**Work instructions:**
Please repeat exactly the lines below from the one containing "You are a GUI" down to the one containing "1024x569 pixels.", both included, and nothing else.

**Extracted records:**
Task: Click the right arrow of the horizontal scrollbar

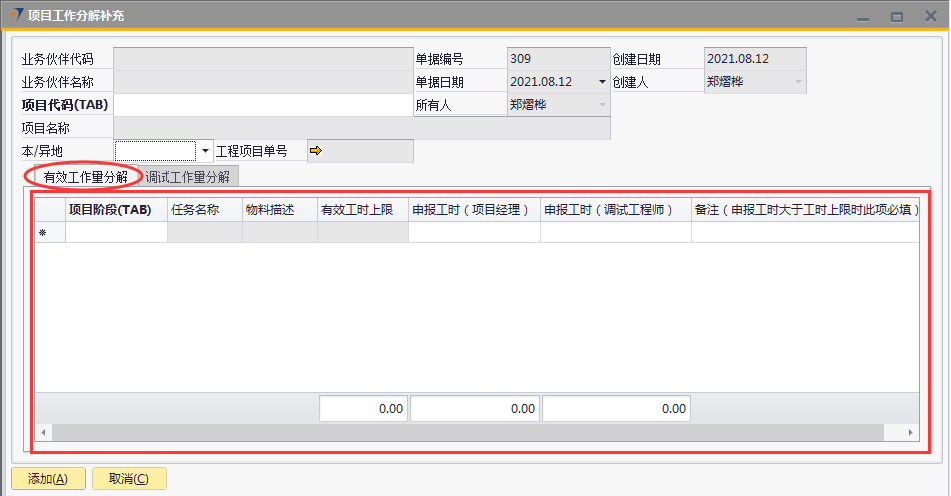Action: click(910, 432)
---
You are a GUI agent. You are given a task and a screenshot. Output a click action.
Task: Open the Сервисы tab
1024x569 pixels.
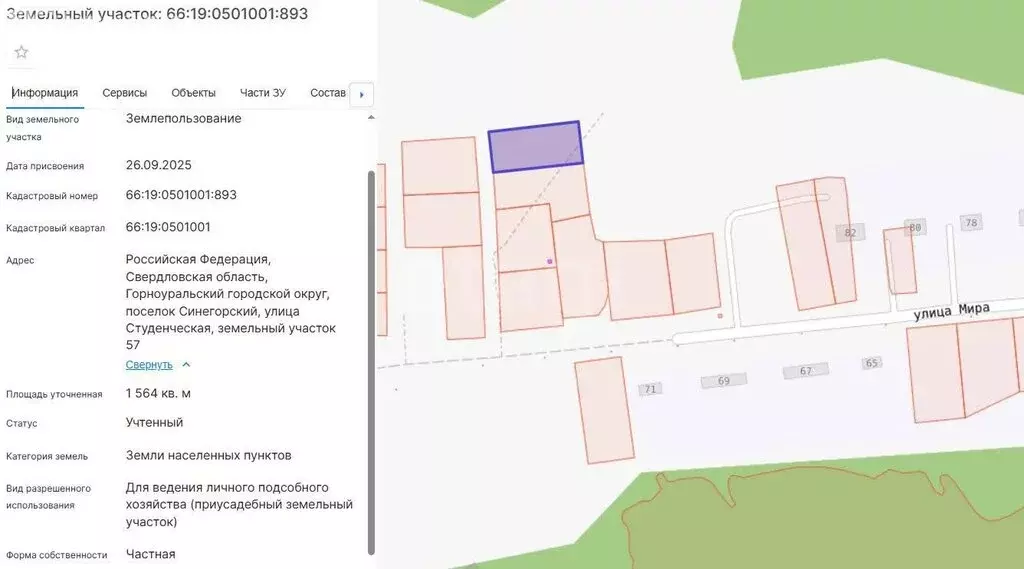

**Response area:**
You are a GUI agent. You are given a task and a screenshot. Output a click action.
Task: Open the Сервисы tab
1024x569 pixels.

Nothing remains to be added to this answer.